Background: Renal fibrosis is a common terminal pathway for various CKDs. Shenqi Wan (SQW) can reduce the development of renal fibrosis and may be associated with Aquaporin 1 (AQP1) as discovered previously.

Purpose: The mechanism of SQW in mitigating the progression of renal fibrosis and alleviating CKD was analyzed.

Methods: UPLC-Q-TOF-MS was used to identify the components of SQW. Clinical samples were used to validate AQP1 expression. Adenine-induced and AQP1^-/- mice were used for in vivo experiments, whereas AQP1-knockdown HK-2 cells were used for in vitro experiments. Transcriptomic Sequencing was used to analyze the molecular alterations of AQP1 and its associated biomarkers and to determine changes in renal tissues and cells.

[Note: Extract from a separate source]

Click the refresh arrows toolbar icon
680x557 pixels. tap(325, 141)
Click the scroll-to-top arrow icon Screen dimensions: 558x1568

Results: SQW significantly decreased elevated total urine protein and serum creatinine levels in wild-type mice with CKD and alleviated kidney damage and fibrosis. Renal dysfunction and cellular senescence were significantly exacerbated in AQP1 knockout mice. SQW increased AQP1 expression and exerted a protective effect in adenine-induced CKD in wide-type mice. Furthermore, AQP1 expression was decreased markedly in kidney biopsies of patients with CKD compared to healthy subjects. AQP1 mediated the activation of TGF-β1, which was significantly elevated in kidney tissues in CKD. SQW administration did not significantly alleviate renal dysfunction and cellular senescence in adenine-induced AQP1^-/- mice in vivo and AQP1-knockdown human renal proximal tubular HK-2 cells in vitro, indicating AQP1 as a key target for SQW in alleviating CKD.

Conclusion: SQW alleviated cellular senescence and mitochondrial dysfunction by upregulating AQP1 and targeting the AQP1/TGF-β1/ITPR1 axis, thereby mitigating CKD.

Aquaporin 1; Cellular senescence; Mitochondria function; Renal fibrosis; Shenqi wan.